__Aim of the exercise__
Print, please, the line that contains "The height and" and each line after it to the end of the entries, unchanged and with nothing else.

Stored data entries
◇ ◇ ◇ ◇

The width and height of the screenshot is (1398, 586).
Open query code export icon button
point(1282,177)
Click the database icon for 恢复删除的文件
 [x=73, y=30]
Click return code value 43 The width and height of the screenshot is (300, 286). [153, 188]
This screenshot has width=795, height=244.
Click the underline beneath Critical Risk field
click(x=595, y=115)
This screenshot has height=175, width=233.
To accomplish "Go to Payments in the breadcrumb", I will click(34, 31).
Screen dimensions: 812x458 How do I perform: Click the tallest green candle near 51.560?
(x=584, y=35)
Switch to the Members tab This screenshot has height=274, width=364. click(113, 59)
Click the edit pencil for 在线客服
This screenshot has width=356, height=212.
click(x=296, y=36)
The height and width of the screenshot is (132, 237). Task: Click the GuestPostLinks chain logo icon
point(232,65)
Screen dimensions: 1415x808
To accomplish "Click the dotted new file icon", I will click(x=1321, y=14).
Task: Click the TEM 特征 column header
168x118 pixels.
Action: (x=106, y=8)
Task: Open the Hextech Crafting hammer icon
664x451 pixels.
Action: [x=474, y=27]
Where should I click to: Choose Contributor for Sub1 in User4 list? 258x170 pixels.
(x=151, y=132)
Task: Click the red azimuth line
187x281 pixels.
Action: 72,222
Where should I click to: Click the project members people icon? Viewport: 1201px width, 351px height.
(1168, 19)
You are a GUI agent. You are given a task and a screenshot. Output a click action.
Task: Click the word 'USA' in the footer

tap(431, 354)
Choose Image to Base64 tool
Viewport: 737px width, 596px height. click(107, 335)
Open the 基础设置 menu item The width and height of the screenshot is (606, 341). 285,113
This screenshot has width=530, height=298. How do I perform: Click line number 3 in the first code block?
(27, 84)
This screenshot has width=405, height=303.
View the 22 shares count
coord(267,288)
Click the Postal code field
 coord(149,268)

◇ ◇ ◇ ◇

__Solution for this task__
The height and width of the screenshot is (132, 237). Task: Click the GuestPostLinks chain logo icon
point(232,65)
Screen dimensions: 1415x808
To accomplish "Click the dotted new file icon", I will click(x=1321, y=14).
Task: Click the TEM 特征 column header
168x118 pixels.
Action: (x=106, y=8)
Task: Open the Hextech Crafting hammer icon
664x451 pixels.
Action: [x=474, y=27]
Where should I click to: Choose Contributor for Sub1 in User4 list? 258x170 pixels.
(x=151, y=132)
Task: Click the red azimuth line
187x281 pixels.
Action: 72,222
Where should I click to: Click the project members people icon? Viewport: 1201px width, 351px height.
(1168, 19)
You are a GUI agent. You are given a task and a screenshot. Output a click action.
Task: Click the word 'USA' in the footer

tap(431, 354)
Choose Image to Base64 tool
Viewport: 737px width, 596px height. click(107, 335)
Open the 基础设置 menu item The width and height of the screenshot is (606, 341). 285,113
This screenshot has width=530, height=298. How do I perform: Click line number 3 in the first code block?
(27, 84)
This screenshot has width=405, height=303.
View the 22 shares count
coord(267,288)
Click the Postal code field
 coord(149,268)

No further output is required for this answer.